Construction of collagen gel with high viscoelasticity and thermal stability via combining cross‐linking and dehydration

Collagen gel is widely used in tissue engineering due to excellent biological properties and swollen three‐dimensional network structure. To improve viscoelasticity and thermal stability, collagen gels consisting of fibrils were cross‐linked with glutaraldehyde and sequentially dehydrated via ethanol or heating (named as EGC or HGC, respectively). For EGC, ethanol replaced free and loosely bound water and then combined with tightly bound water, inducing the increase in hydrogen bonds and molecular interactions.
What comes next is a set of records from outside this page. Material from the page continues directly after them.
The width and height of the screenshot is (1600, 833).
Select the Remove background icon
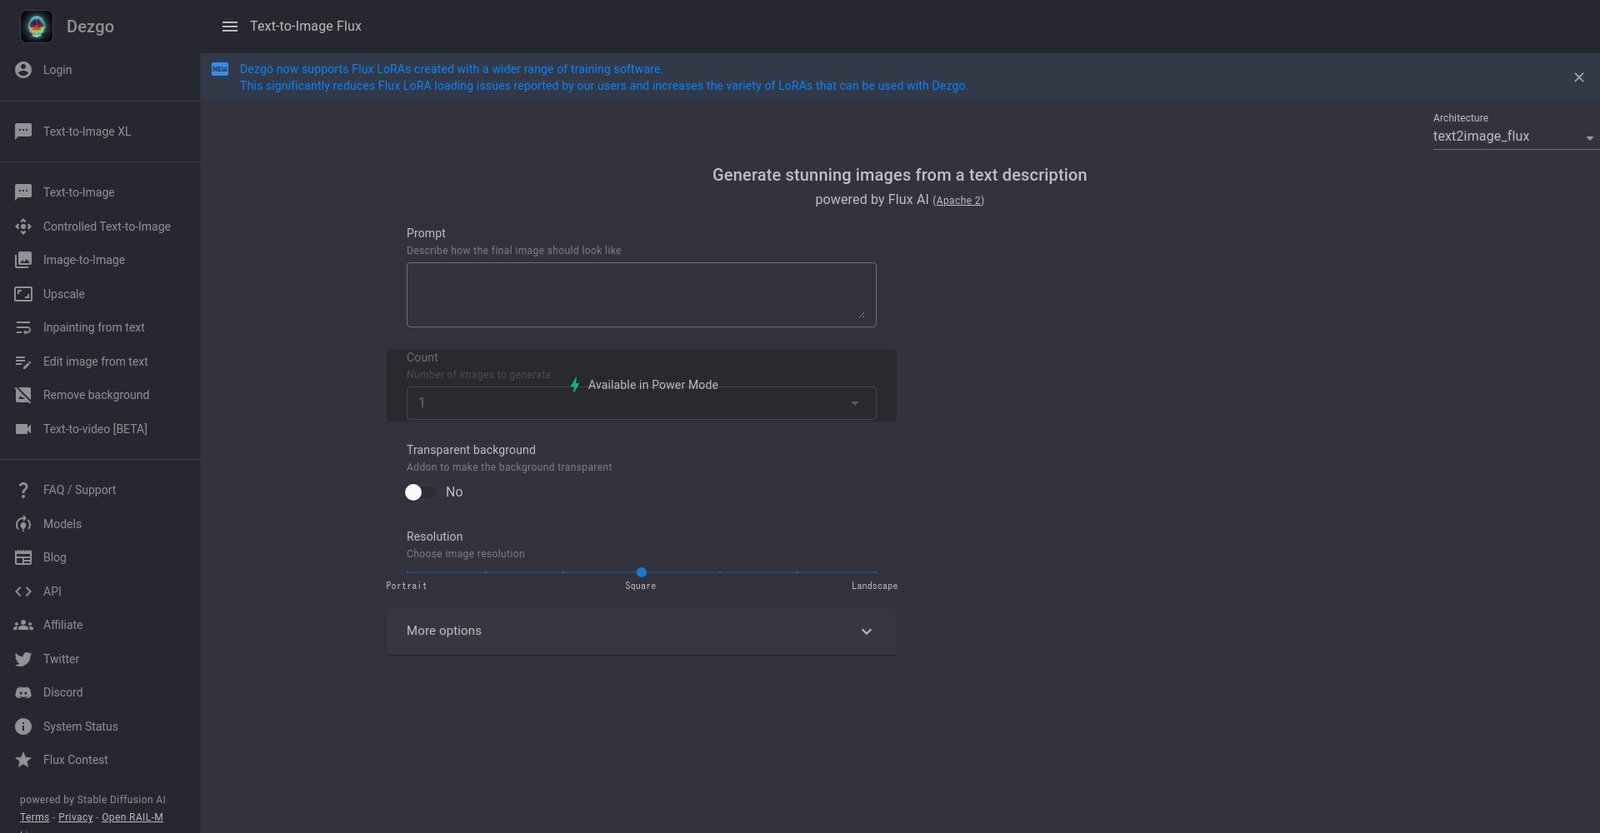23,395
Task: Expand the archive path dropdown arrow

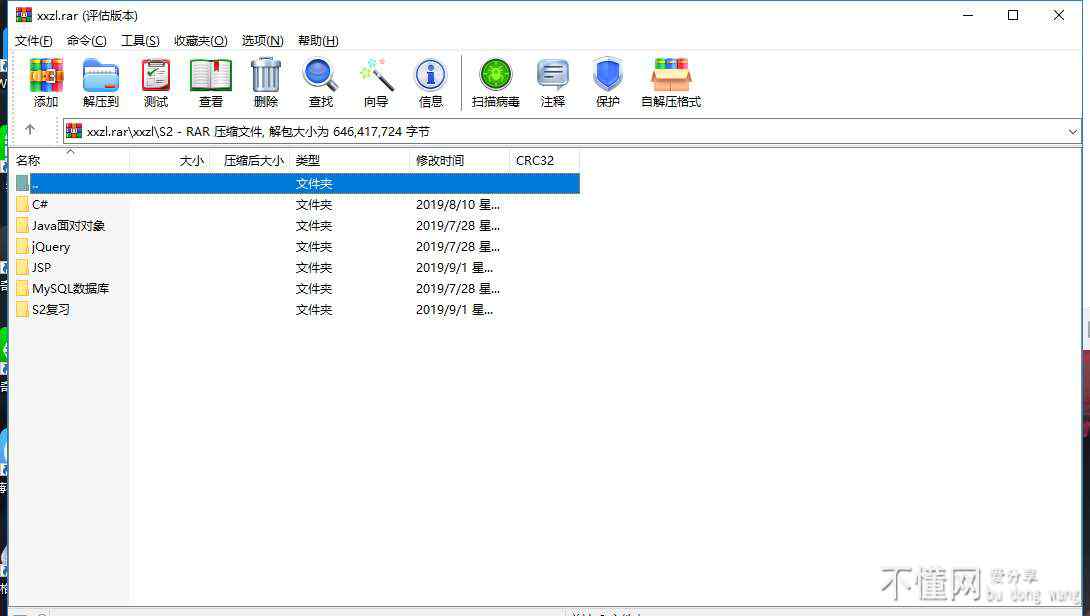Action: pos(1073,131)
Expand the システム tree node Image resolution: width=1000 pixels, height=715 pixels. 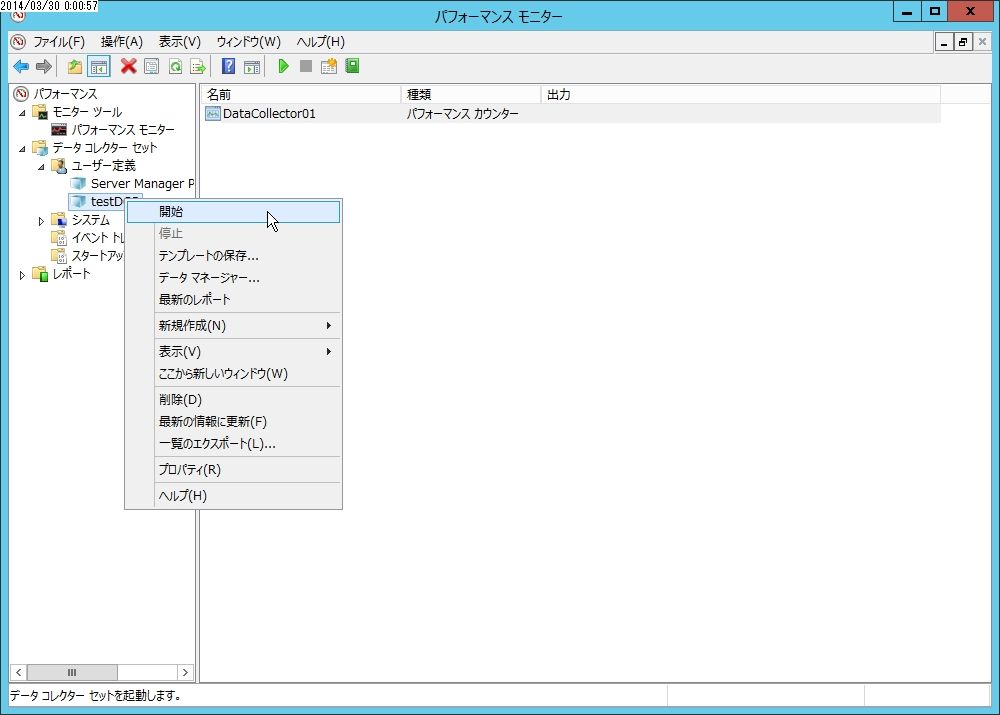coord(40,219)
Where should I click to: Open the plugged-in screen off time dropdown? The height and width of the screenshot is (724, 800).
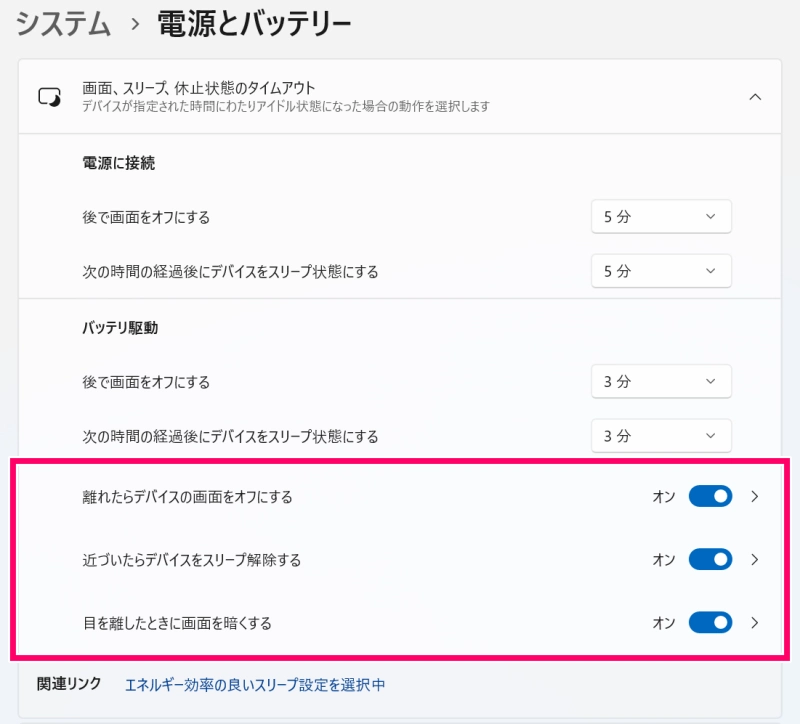click(x=661, y=216)
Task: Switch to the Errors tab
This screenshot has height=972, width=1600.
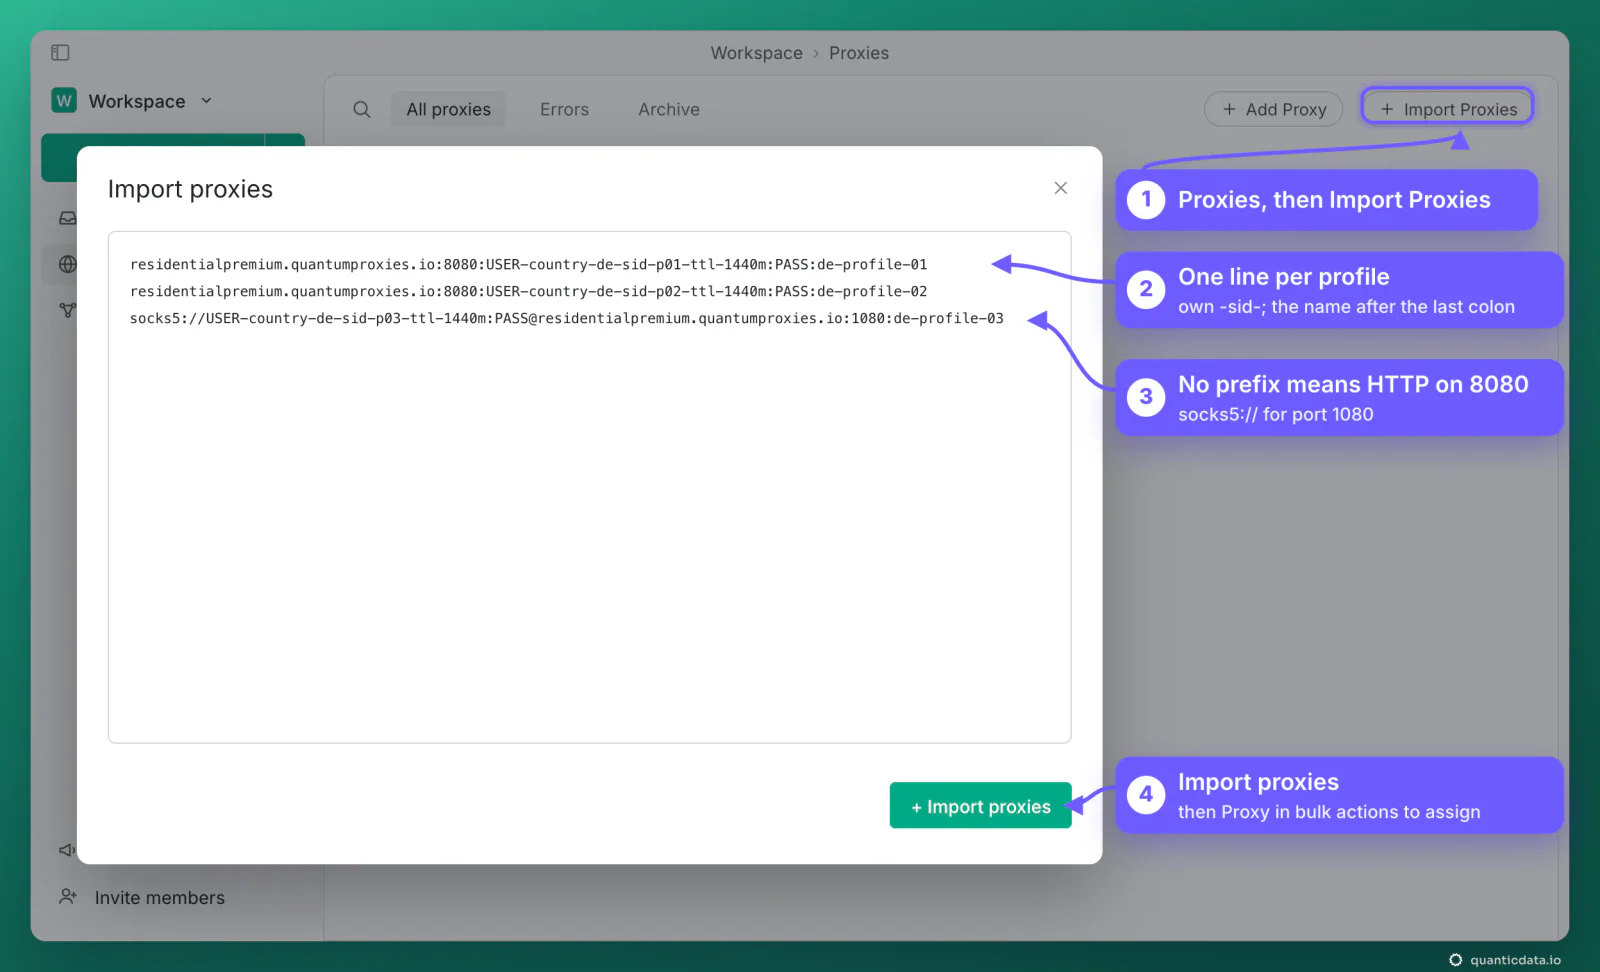Action: coord(564,109)
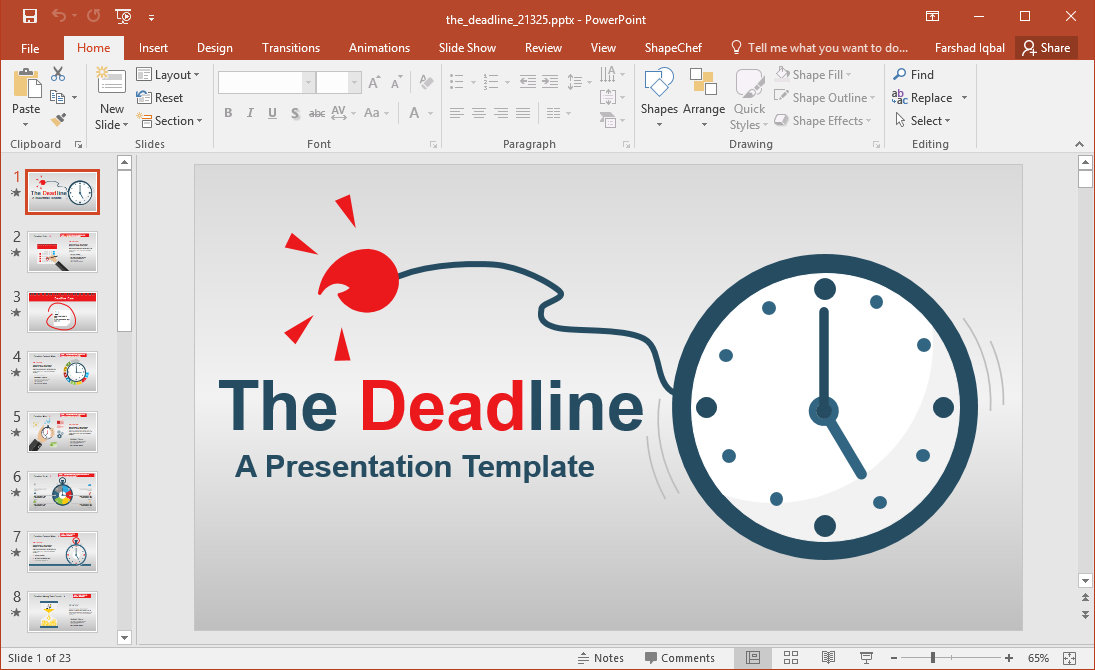Viewport: 1095px width, 670px height.
Task: Start Slide Show from status bar
Action: 866,658

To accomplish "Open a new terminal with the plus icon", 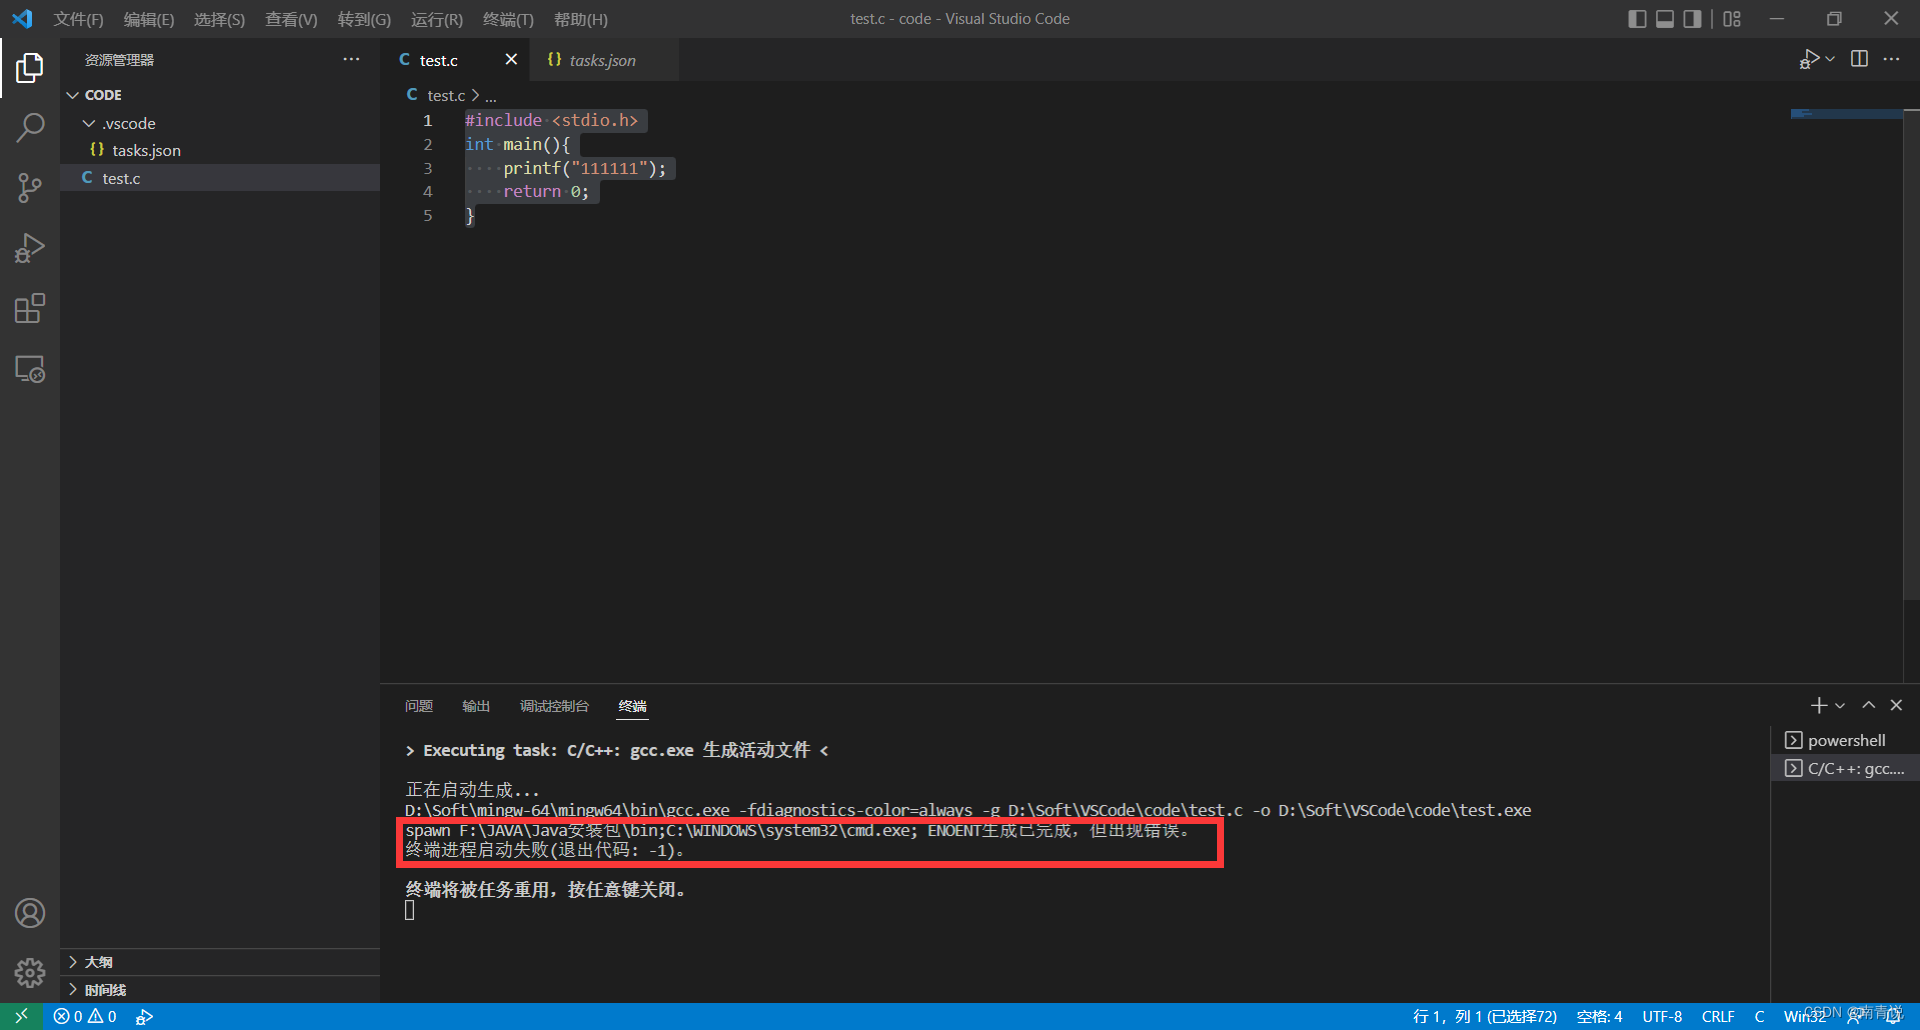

Therefore, the thermal transition temperature ( T t ) and storage modulus ( G ′) obviously increased from 47.3 ± 0.5°C and 0.1 kPa to 92.7 ± 0.8°C and 7.8 kPa, respectively. Unfortunately, the high deformation ( γ  > 60%) and low recovery percentage ( R  < 15%) reflected the poor anti‐deformation of gels due to the volatility of ethanol. For HGC, the entanglement and rigidity of fibrils increased owing to the contraction of cross‐linked fibrils and cohesive action of denatured collagen. As a result, HGC were more resistant to deformation and exhibited more elasticity than native collagen gel, accompanied by the fact that G ′ and R increased to 28.8 kPa and 90.0% ± 0.7%. Additionally, HGC exhibited higher T t (121.4 ± 0.5°C) due to lower water content and higher collagen concentration.